Take the e-unit out and look closely at the contacts. Make sure they are not bent out of shape, are not burned through, and are making good contact with the drum. Inspect both the contacts and drum for dirt, grease or oil and clean with a solvent if necessary. Tuner cleaner from Radio Shack works well. If all is well and the motor still does not run properly, then disconnect all wires to the motor to isolate it and power up the motor independently of the e-unit to make sure you do not have a motor issue that may be masking itself as an e-unit problem. Connect a jumper wire from one brush terminal to one field wire. Connect the transformer leads to the other brush terminal and the other field wire. The motor should run properly. Now switch one transformer wire connection with one jumper wire connection and power up the motor again. The motor should run in reverse properly. If it runs properly, you have an e-unit/wiring issue. If the motor does not run properly in both directions, you have a motor problem.

 

Larry

I had a similar experience and it was the axle bearing.  It was worn down.  When the loco tried to go forward the natural torque on the gears would move the axle into the frame and the wheel would bind up.  Reverse and the gear torque would move the axle the other way freeing up the wheel and away it would go.  It was obvious that the loco was well used and had run in one direction long enough that the bearing was work down.

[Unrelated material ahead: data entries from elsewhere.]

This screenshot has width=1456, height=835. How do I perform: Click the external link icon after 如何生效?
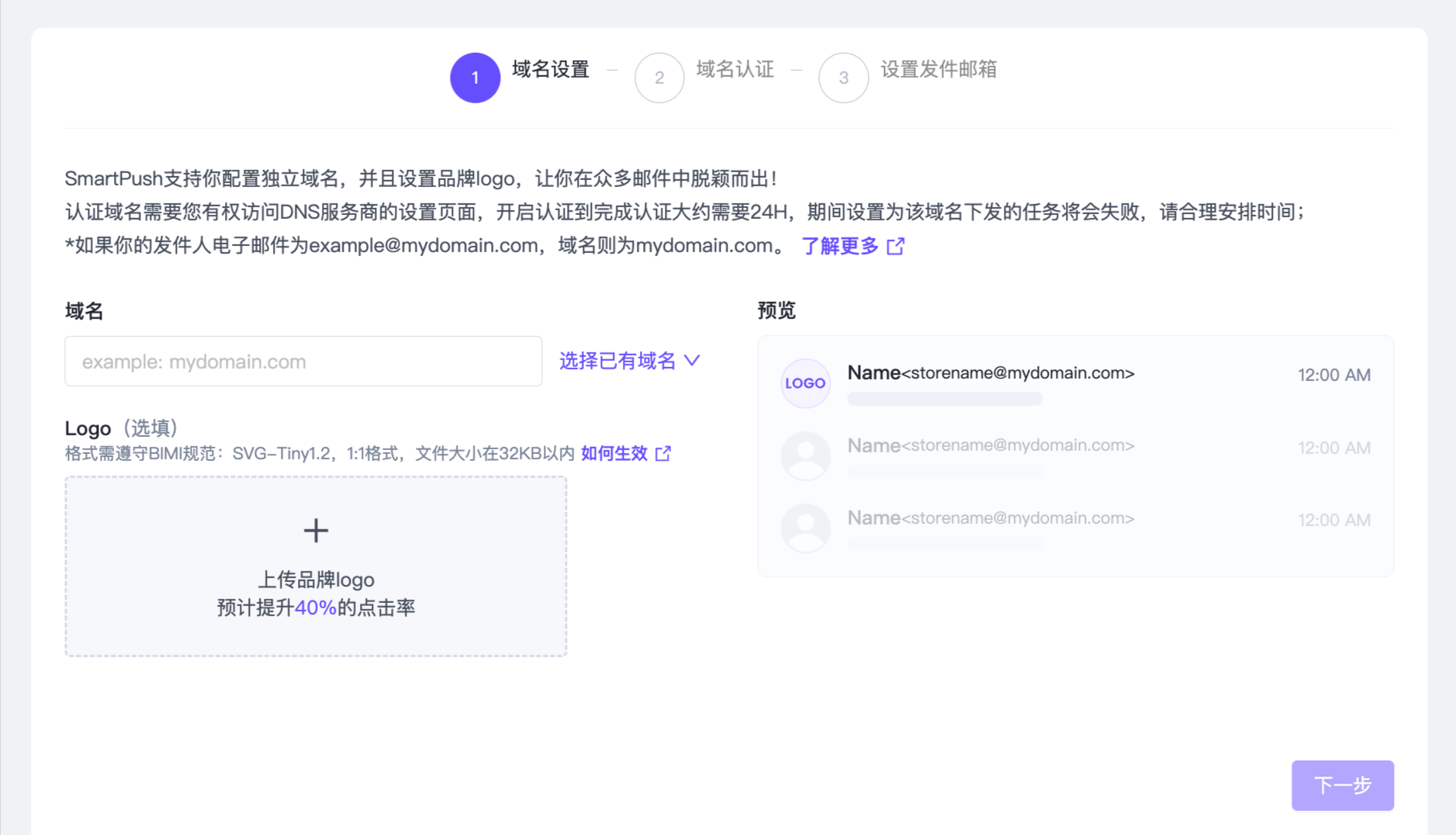(663, 454)
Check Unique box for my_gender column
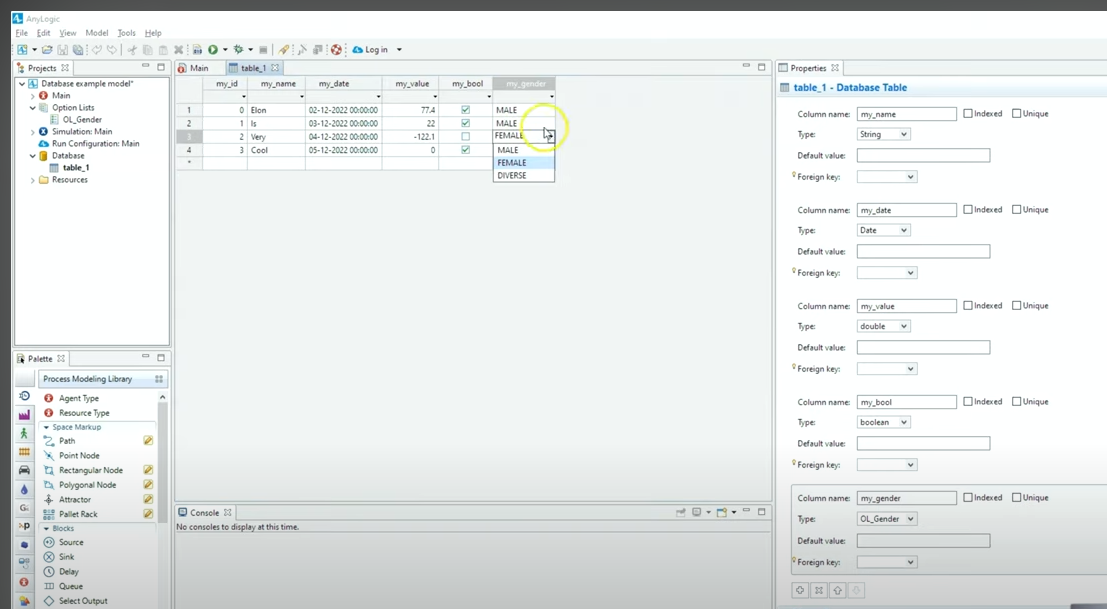 click(x=1017, y=498)
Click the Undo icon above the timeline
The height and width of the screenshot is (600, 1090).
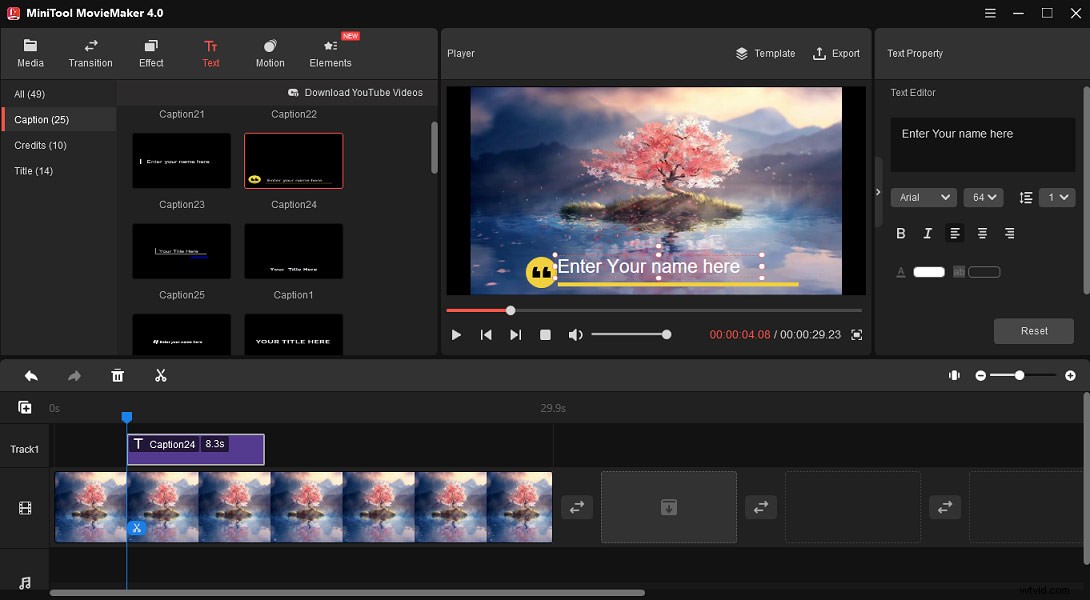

Thank you for all of the helpful insights. I'll check the e-unit, but I suspect that is either an axle bearing or the worm shaft bearing. Judging from the roller wear, it has been used a lot. Unlike the A-A pairs these A-B combinations are more subject for uneven wear as they would mainly go in one direction.

 

What does it take to remove the worm shaft? I can see that wheels will have to be pulled to access the axle bearings which is beyond my repair capabilities (don't have the tools for that), so I'll have to give it to my local person to rebuild the truck. I could buy another power truck, but that might still give me the same problem. I assume someone makes or sells replacement bearings?

 

Peter

Originally Posted by ADCX Rob:

Just switch the two wires to the brushes.  This will confirm or eliminate the e-unit as the issue.

Ok, I unsoldered the brush connections and used a set of test leads to "swap" the connections. Applying power, it took off in forward quite strongly, so it appears that I won't need to rebuild the power truck. Now the issue clearly is the e-unit that works fine in two of the three positions but not in the "original" forward.

 

Can the e-unit be adjusted (cleaned maybe) to fix this issue without taking it apart? reading the response from TrainLarry above seems to indicate that. Is there a good way to clean/adjust test these as I go, so I can just put it back together once?

 

Peter

Yes, It can be adjusted.  Pull it out and remove the bottom plate carefully so you can get a good visual on the fingers.  If they are clean and just one out of adjustment you can bend it carefully to apply pressure on drum.

 

Sometimes a finger has broken, become burnt, or the drum contact is damaged.  They all can be replaced.  Drums around $4-6, contact assemblies also.  Not to hard to do.  There have been tips on rebuilding E-unit on the forum.  G

It is not necessary to pull the wheels to check the axle bearings. If you cannot see a bit of the bronze tube protruding from the casting behind the wheels and/or if the back of the wheels can touch the truck casting, the axle bearing will either have to be replaced or pushed out a bit from inside the truck. Sometimes that can be done without removing the wheels. You can also invert the entire engine in a cradle, apply power and watch the driven wheels and axles shift slightly from one side to the other as the powered direction changes. Some side movement is normal but the back of the wheels must not touch the truck casting.